◆ **Text to read**:
Two older women in front of us dressed in hanbok, the traditional Korean dress, held a vigorous conversation for the first few minutes of the ceremony, much to the annoyance of two younger women sitting with them.

From my notebook, I pass along these observations:

The bride and groom exchanged vows by raising their right hands as if they were in a court of law.

We sang several familiar hymns (e.g., All the Way My Savior Leads Me), someone prayed, the pastor gave a substantial sermon, and the vows were exchanged but not rings.

Then a group of five teenagers came onto a little side stage with big head bows to dance to to a pop song.



We think these were kids from the Sunday School class Joo-yub teaches.  I have seen many weddings over the decades, but I must say this routine was a first for me in a Christian ceremony.  Lively and well-received, I might add, but clearly not part of the western tradition.

After the dance, Joo-yub took the microphone to sing a lovely, passionate love song to his bride. As I could not see him very well, I pass along this photograph of the big screen image.



We were surprised at how well he sings (since does not usually sing in the office).  This is a young man of many talents.  Outstanding.

In what is clearly the most traditional part of the whole ceremony, Joo-yub and his bride approached her parents to the right of the platform and then his mother to the left of the platform.  To both his new in-laws and his mother, GoEun bowed and Joo-yub knelt and pressed his forehead to the floor.

Like the wedding contribution, this tradition, noble and touching, is hard to imagine in America.


As the bride and groom walked back down the aisle as husband and wife, still looking formal and somber, Joo-yub flashed me a clandestine V as he passed our aisle.  My man!

We hung around for the wedding pictures and even wormed our way into one.  Not bad.

Then it was over. Since we had eaten already we found a taxi to take us home.


The bride's parents during photo ops.


Joo-yub's mother just outside the sanctuary.

We did not see a lot of non-western traditions apart from the women and one older gentleman who wore hanboks. At every point we asked about "tradition" regarding the wedding, we are told, "this would not be tradtional, but . . . ."  We are left thinking the idea of tradition is too broad and too frequently modified by new ideas to make a simple answer meaningful.  In a general way, it would be like asking whether William and Kate had a traditional English wedding. It depends on what you imagine to be "tradition."

Nonetheless, we are glad to have celebrated with Joo-yub and Go Eun. We have been honored to be your guests.

Wednesday, April 27, 2011

Busan Journal, Day 19

Mr Conspicuous


I have been an object of curiosity since we arrived in Busan.

It's not always bad.  I had thought I would find it difficult being a tall white haired white guy in a homogeneous society of shorter, dark haired Koreans, but on the whole it hasn't bothered me.

Sometimes it is flattering.  When we first arrived, I was told many times by students that I looked like Dr. House from the TV show.  I am not sure I see the resemblance beyond the tall white guy thing, but I could get used to being flattered this way.  When we get back to the States, I will have to watch a few episodes to find out what this comparison might mean.

◆ **Given problem A**:
Render this sentence from the Busan journal into Spanish: "The bride and groom exchanged vows by raising their right hands as if they were in a court of law."
◆ **Given problem B**:
Please carry on the Busan journal from its last sentence, keeping the same voice.

◆ **Stored records**:
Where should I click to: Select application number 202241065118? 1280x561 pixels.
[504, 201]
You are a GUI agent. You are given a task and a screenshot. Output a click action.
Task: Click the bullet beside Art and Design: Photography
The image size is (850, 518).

◆ **Written response A**:
Los novios intercambiaron sus votos levantando la mano derecha como si estuvieran en un tribunal.

◆ **Written response B**:
We have also twice had young men with developmental impairment greet us.  On the street.  With considerable enthusiasm.  The first time it happened, we were walking back toward the subway station from the UN Cemetery when a young man with Downs suddenly jumped into our path, shouted "Americans!" at us, and enthusiastically shook our hands.  The second time, a young man greeted us from a street corner twenty feet away.  He kept saying"American!" and laughing as he danced about in front of us for several hundred feet.

Today on the SuYeong subway platform as we waited for our train back from the AIM church, an older man spotted us with enthusiasm similar to the two mentioned above. 

"Americans?" he asked.  It is a common first question.

"Yes," we answered.

"Ah, Americans!" he said loudly, giving us a vigorous thumbs up.

Then he began a list of places to find out where we came from -- California? Philadelphia? Chicago?  Boston?  New York?

"New York state."

"Ah, New York!" he shouted, giving us the vigorous thumbs up again.  He began singing, "Start spreading the news . . ." as the train pulled up.

Our usual tactic is for Donna to step on ahead of me and take the first seat available.  She did and I decided to stand rather than wedge my way into one of the few spots.  But the man, who by now I realized was clearly drunk, grabbed my elbow and steered me, pulled me, propelled me toward a seat.  He waved the young people aside who had been parked there and  then plunked himself down beside me.

"Ah, American!"  he would repeat, "U.S.A.!"  Then he would go through a series of gestures designed to indicate Americans.  "Marines!"  he would laugh and aim an imaginary rifle across the aisle.  "Okinawa!" he would say, followed by a machine gun mime.

By now the other passengers in our car, who would normally have kept to themselves, either looking down or away, were giving me sympathetic looks. I even got a smile or two. When he began singing snippets of American pop tunes one after another, "love me tender, love me true," I could feel the entire car with me in spirit.  A real sense of brotherhood was building.

For a moment as we neared our departure point, the monologue shifted.  "Drink!??" he said, his face blossoming into a huge smile.  "We drink!"

I knew what to do since the same thing had happened to me two weeks ago when we were riding with Chloe.  That time the drunk was mute as well, so he was intent on writing his questions on his hands for Chloe to decipher and pass on to us.

"We drink!" the man said again, patting my hand.  I crossed my hands to indicate No as he pulled a green bottle out of his coat.  No, I indicated again.

"Soju!" he said, indicating the Korean liquor, and took a long drink himself.  The mute drunk had not had a bottle with him, so he tried to press a ten thousand won note on us.  Fortunately, the train stopped at that moment, the doors opened, and we rushed out.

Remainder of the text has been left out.